É o caso de Sereni Nunes, 56 anos, que vive há 30 anos na Granja, acompanhada do marido Paulo Castanho de Araújo, 54 anos, e do filho Rodrigo Nunes, 34. Com o nascimento das outras duas filhas, Paula e Queli, atualmente com 22 e 28 anos, respectivamente, a família aumentou a casa.
– Não tinha luz nem água. As casas estavam abandonadas quando ocupamos – conta Sereni.

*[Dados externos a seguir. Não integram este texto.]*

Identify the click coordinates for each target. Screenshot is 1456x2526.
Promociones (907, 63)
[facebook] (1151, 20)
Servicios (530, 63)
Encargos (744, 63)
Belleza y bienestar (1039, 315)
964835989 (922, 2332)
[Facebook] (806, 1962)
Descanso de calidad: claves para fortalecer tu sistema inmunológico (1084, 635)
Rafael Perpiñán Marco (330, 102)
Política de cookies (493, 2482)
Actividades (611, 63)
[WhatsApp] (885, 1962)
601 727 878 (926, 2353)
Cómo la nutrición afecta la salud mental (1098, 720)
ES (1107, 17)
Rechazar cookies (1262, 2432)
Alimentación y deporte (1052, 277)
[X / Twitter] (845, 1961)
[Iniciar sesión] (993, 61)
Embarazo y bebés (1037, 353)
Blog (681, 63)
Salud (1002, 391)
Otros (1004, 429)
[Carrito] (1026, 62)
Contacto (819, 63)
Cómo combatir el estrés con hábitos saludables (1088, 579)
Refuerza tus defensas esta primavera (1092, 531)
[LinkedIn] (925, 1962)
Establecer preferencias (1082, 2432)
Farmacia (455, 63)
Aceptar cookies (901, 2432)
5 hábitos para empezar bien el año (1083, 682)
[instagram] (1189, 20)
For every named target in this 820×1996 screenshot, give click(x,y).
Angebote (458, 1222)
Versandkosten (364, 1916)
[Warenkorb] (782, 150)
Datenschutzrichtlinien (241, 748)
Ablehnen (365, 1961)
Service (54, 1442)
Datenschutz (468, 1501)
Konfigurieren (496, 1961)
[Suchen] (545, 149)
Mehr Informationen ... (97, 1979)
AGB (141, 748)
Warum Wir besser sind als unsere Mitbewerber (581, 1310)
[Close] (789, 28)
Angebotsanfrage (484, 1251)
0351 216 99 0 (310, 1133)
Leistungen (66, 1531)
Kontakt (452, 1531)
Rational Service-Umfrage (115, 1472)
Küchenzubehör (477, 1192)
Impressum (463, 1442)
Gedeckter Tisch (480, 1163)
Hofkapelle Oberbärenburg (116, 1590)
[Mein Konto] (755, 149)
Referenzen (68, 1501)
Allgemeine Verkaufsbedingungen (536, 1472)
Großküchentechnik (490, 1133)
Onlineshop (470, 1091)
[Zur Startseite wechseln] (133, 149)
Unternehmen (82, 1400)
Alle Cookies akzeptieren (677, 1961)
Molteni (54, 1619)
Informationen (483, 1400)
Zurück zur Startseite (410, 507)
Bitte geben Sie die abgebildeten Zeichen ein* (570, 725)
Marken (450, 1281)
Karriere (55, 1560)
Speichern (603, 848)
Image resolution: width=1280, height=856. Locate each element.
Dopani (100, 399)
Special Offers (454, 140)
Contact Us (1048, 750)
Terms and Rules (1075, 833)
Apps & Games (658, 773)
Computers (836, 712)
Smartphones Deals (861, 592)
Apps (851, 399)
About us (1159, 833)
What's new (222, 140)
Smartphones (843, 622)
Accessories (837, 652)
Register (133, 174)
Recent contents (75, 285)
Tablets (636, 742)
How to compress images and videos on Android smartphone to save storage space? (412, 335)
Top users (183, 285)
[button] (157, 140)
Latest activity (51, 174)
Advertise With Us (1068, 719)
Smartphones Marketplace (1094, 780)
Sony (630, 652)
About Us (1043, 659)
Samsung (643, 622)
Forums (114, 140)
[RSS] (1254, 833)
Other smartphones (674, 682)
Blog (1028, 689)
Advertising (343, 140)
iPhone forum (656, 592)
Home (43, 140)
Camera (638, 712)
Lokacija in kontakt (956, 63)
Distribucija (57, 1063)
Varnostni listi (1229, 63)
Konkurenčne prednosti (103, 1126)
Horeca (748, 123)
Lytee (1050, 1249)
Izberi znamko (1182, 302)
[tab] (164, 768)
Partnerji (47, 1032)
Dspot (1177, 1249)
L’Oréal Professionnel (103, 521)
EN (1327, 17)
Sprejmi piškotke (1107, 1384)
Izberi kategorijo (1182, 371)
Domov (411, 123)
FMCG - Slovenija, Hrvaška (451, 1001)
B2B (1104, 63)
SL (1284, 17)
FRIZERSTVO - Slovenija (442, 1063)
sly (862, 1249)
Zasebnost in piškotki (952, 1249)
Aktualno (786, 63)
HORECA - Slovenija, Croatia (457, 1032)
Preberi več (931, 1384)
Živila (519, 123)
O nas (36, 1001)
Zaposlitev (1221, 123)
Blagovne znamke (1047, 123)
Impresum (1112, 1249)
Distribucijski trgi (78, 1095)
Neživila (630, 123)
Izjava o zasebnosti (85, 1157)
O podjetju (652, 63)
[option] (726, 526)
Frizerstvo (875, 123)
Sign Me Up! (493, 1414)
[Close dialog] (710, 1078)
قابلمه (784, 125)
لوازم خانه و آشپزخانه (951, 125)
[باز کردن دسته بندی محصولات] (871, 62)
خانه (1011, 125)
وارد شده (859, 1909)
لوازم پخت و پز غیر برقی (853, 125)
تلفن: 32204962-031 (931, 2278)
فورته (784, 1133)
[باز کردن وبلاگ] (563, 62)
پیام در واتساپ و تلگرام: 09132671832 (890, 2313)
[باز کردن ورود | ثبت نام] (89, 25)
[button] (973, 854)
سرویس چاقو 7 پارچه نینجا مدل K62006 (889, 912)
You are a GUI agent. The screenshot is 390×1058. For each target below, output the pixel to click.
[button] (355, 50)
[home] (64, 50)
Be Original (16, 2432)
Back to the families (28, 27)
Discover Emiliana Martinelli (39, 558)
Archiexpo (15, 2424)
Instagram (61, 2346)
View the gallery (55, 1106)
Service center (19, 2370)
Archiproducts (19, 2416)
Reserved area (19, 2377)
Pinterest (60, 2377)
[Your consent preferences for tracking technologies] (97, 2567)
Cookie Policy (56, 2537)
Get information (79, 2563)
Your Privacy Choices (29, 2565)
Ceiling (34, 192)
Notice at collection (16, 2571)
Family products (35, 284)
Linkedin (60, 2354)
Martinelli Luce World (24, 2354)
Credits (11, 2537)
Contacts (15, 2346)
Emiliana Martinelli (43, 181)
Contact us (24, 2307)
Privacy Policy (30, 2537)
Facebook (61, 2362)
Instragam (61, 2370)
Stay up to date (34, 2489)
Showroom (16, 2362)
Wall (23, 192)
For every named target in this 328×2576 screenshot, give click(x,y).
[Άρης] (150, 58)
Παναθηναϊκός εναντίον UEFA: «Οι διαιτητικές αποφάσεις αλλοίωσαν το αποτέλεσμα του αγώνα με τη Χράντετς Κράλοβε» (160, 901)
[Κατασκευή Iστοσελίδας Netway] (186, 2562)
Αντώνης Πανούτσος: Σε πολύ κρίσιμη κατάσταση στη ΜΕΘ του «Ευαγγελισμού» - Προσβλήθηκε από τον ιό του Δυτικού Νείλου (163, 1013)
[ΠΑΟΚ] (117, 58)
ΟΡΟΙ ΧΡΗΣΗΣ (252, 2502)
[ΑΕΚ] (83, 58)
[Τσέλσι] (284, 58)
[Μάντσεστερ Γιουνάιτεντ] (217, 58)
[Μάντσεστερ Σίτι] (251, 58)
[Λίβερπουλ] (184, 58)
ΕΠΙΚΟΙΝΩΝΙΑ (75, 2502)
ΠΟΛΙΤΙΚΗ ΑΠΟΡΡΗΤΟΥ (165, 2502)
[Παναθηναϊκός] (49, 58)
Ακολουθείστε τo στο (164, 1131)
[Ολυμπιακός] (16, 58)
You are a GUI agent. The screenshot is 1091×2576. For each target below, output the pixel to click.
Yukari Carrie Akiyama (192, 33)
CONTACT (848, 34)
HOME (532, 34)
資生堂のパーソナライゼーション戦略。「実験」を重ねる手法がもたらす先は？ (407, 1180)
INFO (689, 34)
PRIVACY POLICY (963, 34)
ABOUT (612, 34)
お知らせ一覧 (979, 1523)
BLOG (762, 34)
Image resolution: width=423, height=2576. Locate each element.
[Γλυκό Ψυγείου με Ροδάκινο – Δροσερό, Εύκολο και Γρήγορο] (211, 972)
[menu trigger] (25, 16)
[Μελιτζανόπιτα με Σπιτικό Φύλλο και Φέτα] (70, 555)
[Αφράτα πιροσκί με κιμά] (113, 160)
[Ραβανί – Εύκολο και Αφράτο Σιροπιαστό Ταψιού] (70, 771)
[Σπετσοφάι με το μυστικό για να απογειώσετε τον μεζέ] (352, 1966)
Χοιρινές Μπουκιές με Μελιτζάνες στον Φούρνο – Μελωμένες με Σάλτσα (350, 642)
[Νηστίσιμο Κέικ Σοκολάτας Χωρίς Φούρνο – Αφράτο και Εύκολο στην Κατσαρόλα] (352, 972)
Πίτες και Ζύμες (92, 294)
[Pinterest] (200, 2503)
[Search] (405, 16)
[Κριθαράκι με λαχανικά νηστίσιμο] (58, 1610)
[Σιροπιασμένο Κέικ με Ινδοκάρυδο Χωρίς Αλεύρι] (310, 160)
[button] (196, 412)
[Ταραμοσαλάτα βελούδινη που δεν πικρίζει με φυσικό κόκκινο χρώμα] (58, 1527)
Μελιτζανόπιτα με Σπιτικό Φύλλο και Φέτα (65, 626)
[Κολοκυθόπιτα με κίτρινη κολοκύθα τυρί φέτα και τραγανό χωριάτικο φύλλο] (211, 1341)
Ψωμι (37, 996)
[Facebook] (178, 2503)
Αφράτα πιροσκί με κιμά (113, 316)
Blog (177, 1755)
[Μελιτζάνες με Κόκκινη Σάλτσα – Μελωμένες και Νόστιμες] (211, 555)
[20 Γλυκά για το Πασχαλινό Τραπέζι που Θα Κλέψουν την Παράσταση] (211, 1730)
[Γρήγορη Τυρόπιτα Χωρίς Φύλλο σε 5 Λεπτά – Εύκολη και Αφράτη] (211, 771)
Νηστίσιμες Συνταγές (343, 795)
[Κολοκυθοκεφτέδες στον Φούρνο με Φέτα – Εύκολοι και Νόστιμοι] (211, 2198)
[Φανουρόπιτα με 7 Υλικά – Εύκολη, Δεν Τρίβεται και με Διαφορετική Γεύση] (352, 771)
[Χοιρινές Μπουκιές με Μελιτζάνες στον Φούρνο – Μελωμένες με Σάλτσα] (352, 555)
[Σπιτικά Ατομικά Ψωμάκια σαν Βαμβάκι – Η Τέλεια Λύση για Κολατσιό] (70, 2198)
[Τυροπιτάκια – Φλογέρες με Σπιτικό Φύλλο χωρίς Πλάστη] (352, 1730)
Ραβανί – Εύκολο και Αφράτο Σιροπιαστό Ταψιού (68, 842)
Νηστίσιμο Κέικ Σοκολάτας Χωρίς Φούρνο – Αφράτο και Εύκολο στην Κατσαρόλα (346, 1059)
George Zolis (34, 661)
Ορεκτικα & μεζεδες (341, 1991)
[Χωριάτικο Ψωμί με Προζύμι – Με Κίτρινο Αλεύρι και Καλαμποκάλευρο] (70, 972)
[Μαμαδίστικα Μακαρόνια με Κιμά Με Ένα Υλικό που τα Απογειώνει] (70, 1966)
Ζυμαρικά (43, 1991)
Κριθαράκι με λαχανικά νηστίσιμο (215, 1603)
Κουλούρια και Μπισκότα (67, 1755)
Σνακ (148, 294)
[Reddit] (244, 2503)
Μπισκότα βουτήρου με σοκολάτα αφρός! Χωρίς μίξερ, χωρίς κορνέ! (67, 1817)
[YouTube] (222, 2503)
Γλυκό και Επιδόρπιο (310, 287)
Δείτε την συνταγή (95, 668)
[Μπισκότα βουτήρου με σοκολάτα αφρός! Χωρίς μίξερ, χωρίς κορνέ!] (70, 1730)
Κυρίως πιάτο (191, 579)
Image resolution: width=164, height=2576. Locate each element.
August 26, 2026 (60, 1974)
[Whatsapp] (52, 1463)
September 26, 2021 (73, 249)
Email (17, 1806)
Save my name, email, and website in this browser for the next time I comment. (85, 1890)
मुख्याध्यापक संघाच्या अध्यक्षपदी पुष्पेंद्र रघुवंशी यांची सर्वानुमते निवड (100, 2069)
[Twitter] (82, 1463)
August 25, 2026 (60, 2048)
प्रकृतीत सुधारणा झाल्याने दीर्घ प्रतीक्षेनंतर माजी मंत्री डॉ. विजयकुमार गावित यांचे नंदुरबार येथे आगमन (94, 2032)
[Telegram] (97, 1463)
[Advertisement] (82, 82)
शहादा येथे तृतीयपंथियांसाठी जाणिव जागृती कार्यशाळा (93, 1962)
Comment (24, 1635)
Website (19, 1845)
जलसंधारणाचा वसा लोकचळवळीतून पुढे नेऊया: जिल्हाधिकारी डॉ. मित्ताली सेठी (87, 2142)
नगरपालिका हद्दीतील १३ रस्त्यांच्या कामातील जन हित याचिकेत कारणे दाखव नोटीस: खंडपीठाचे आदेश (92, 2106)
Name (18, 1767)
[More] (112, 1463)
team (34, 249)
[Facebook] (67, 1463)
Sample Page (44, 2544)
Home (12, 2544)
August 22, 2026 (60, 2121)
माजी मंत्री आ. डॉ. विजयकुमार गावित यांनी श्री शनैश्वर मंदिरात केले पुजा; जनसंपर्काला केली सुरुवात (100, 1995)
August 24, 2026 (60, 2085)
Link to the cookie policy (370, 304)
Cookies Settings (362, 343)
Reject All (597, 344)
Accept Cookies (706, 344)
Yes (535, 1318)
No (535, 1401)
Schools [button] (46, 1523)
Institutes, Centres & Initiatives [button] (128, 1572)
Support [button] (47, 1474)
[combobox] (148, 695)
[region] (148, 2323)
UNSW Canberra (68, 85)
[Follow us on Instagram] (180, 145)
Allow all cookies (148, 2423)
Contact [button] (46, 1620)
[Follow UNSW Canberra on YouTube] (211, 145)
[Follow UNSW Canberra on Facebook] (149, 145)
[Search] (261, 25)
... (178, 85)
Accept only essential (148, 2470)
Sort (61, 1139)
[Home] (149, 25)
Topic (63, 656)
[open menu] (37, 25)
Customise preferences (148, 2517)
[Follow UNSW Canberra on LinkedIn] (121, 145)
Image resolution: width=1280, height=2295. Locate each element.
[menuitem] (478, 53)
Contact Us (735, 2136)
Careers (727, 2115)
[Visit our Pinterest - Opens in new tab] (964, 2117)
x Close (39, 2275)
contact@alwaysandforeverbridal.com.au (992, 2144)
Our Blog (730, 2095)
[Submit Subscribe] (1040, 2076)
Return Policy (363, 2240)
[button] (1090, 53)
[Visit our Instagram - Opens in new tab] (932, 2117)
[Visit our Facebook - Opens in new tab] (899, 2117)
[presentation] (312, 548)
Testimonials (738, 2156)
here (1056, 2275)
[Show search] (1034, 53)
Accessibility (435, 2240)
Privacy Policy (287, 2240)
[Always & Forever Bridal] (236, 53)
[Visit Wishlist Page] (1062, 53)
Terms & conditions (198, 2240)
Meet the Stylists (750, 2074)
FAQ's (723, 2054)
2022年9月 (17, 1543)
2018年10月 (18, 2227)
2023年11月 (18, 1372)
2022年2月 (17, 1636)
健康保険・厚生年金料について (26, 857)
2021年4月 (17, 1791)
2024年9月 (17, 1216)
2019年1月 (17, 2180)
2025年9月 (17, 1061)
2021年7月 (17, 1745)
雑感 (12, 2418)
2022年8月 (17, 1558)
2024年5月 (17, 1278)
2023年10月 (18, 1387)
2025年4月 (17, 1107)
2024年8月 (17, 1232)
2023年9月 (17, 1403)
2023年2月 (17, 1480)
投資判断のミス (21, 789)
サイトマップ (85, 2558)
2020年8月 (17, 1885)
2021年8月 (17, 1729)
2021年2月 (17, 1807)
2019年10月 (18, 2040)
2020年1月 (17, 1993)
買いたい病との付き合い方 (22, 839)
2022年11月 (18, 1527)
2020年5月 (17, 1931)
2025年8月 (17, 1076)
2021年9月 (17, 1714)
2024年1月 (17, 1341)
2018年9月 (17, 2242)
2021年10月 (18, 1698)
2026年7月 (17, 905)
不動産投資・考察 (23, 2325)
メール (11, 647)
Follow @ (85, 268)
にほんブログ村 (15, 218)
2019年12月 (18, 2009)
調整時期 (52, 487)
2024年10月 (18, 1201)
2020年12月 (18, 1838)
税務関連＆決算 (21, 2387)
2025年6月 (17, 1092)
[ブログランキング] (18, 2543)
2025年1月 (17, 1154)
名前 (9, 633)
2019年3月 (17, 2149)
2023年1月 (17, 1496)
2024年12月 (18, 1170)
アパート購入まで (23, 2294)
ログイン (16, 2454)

– Há 30 anos, o pessoal construiu, aumentou as casas, fez muros. Pelo apelo dos moradores, o bairro foi asfaltado, há linhas de ônibus, construíram escolas. Agora, querem aproveitar a valorização do bairro e cobrar um preço alto, mas foram os moradores que fizeram isso – aponta o corretor de imóveis e genro de Sereni, João Cleber Fraga da Silva, 27 anos.
Preço justo
Os moradores confirmam que desejam pagar pela regularização, mas gostariam que o valor fosse de acordo com as condições de cada um e também com a metragem que o imóvel tinha há 30 anos.
– Todo mundo quer pagar. Mas tem pessoas que ganham R$ 700 aqui. Como vão pagar R$ 1 mil por mês? Vão tirar dinheiro de onde? – questiona Sereni.
Teresa Santos da Luz, 55 anos, é proprietária de um mercadinho no bairro. Vive na Granja há 31 anos e há cerca de três trouxe os pais David e Hortênsia, de 87 e 80 anos, de São João, no Paraná, para viverem mais perto da família. Ela diz ter dificuldades para quitar as contas mensais:
– Nem eu nem meus pais temos condições de pagar um valor tão alto. Queremos um preço mais justo.
Impasse começou na década de 1980
Na década de 1980, a Cooperativa São Luiz estava construindo as casas e buscou recursos junto ao agente financeiro, na época, a Habitasul Crédito Imobiliário. Os 1.632 imóveis foram financiados. Porém, a Habitasul não recebeu o valor e entrou na Justiça, ainda na década de 1980, para regularizar o crédito junto à Cooperativa.
Segundo a Habitasul, nesta mesma época, as casas começaram a ser ocupadas, e o impasse ocorre desde então. Recentemente, a organização ganhou na Justiça o direito de vender as casas. Os moradores atuais têm prioridade para a compra, desde que paguem os valores estabelecidos.
Luta por prazo e valores menores
Os moradores, junto da Associação Comunitária Granja Esperança Unida (Acogeu), criaram uma comissão para negociar o prazo e os valores, além de tentar esticar o prazo de 180 dias.
– A ideia é tirar essa entrada, que tem um valor absurdo, e fazer uma prestação que caiba no bolso – ressalta o presidente da Associação, Claiton Menezes.
A Habitasul afirma que o valor cobrado é o da avaliação feita pela Caixa Econômica Federal. Feita por um engenheiro, diferencia apenas os imóveis residenciais dos que são comerciais. Para casas, será cobrado um valor entre R$ 96.403,23 e R$ 147.028,38.
– O valor cobrado é o do estado dos imóveis como estão nas matrículas, ou seja, considera a situação original – explica a coordenadora comercial da Habitasul, Maria Schulz.
Imposto também será cobrado
Desde a ocupação, poucas pessoas pagaram regularmente o IPTU no bairro. O prefeito de Cachoeirinha, Miki Breier, garante que, na regularização, não será cobrado o valor relativo aos 31 anos atrasados. No máximo o equivalente aos últimos cinco anos, com possibilidade de parcelamento.
Mesmo que o processo esteja correndo entre a empresa privada e os moradores, a prefeitura afirma que está tentando fazer a intermediação entre ambos para favorecer os moradores, pois muitos não têm condições de pagar. Além de tentar aumentar o prazo de 180 dias, o município quer fazer com que o Imposto sobre Transmissão de Bens e Imóveis (ITBI) seja equivalente à situação das casas há 30 anos, sem considerar as melhorias nas habitações neste período.
– A regularização também é de interesse do município. Estamos buscando as condições necessárias que os moradores possam pagar – afirma o prefeito.